◆ **What the exercise asks**:
Write the records below out again word for word, with the pictures removed.

[Records shown]

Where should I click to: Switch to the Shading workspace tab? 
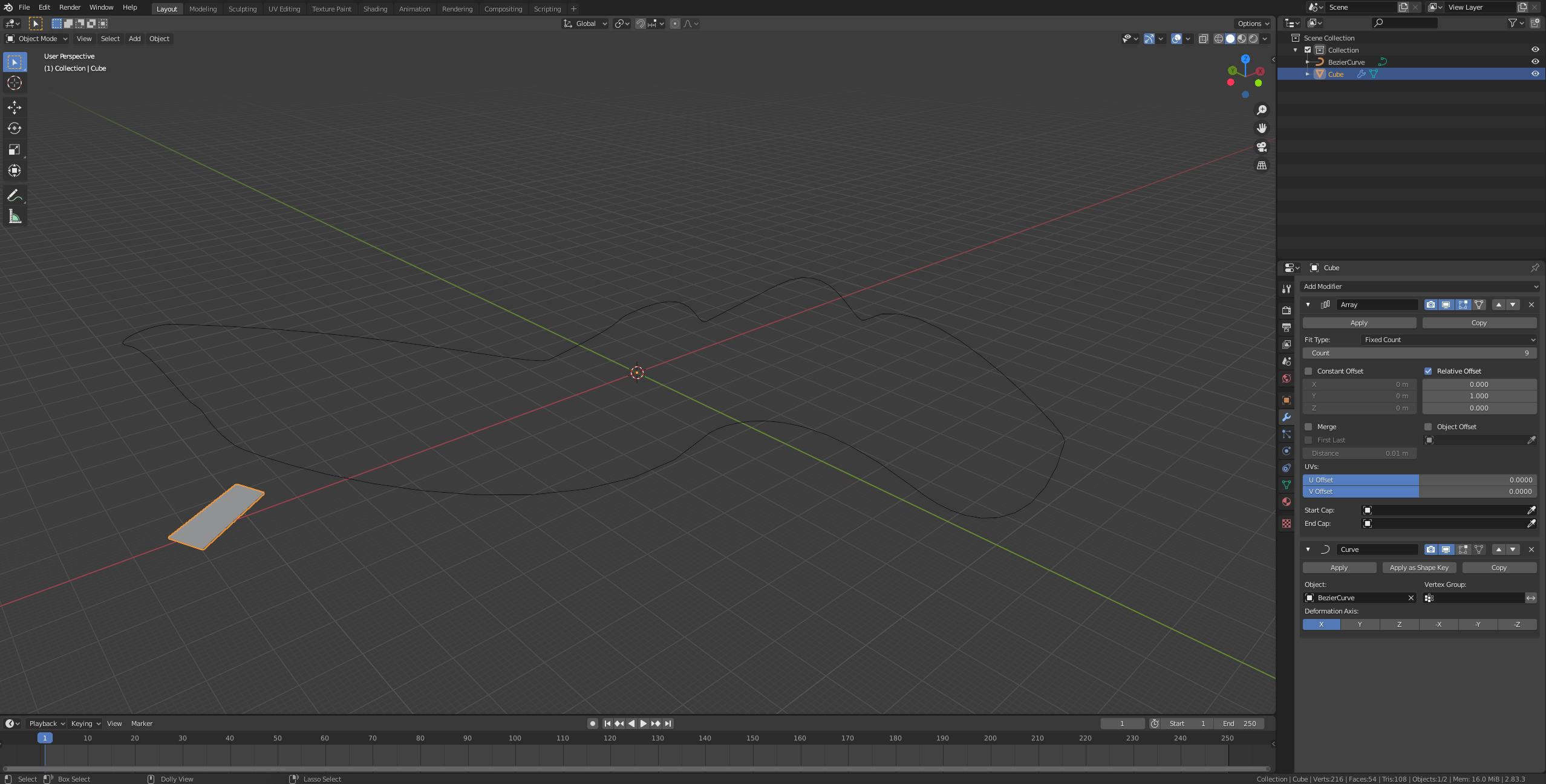click(375, 8)
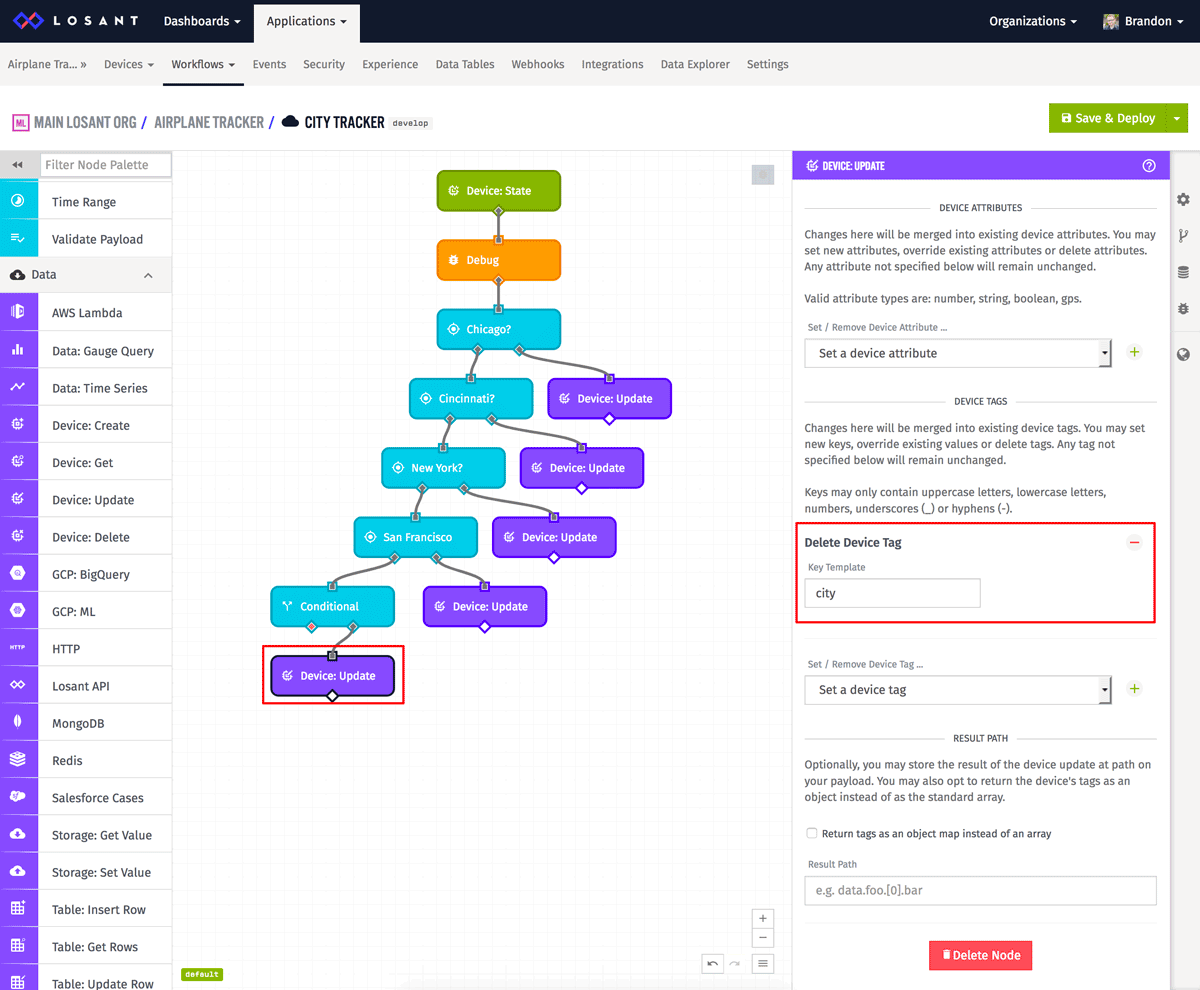Viewport: 1200px width, 990px height.
Task: Open the globe panel on the right sidebar
Action: (1183, 353)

[/Records shown]

◆ **Reply**:
Where should I click to: Switch to the Shading workspace tab? 
click(375, 8)
Viewport: 1200px width, 990px height.
Task: Open the globe panel on the right sidebar
Action: (1183, 353)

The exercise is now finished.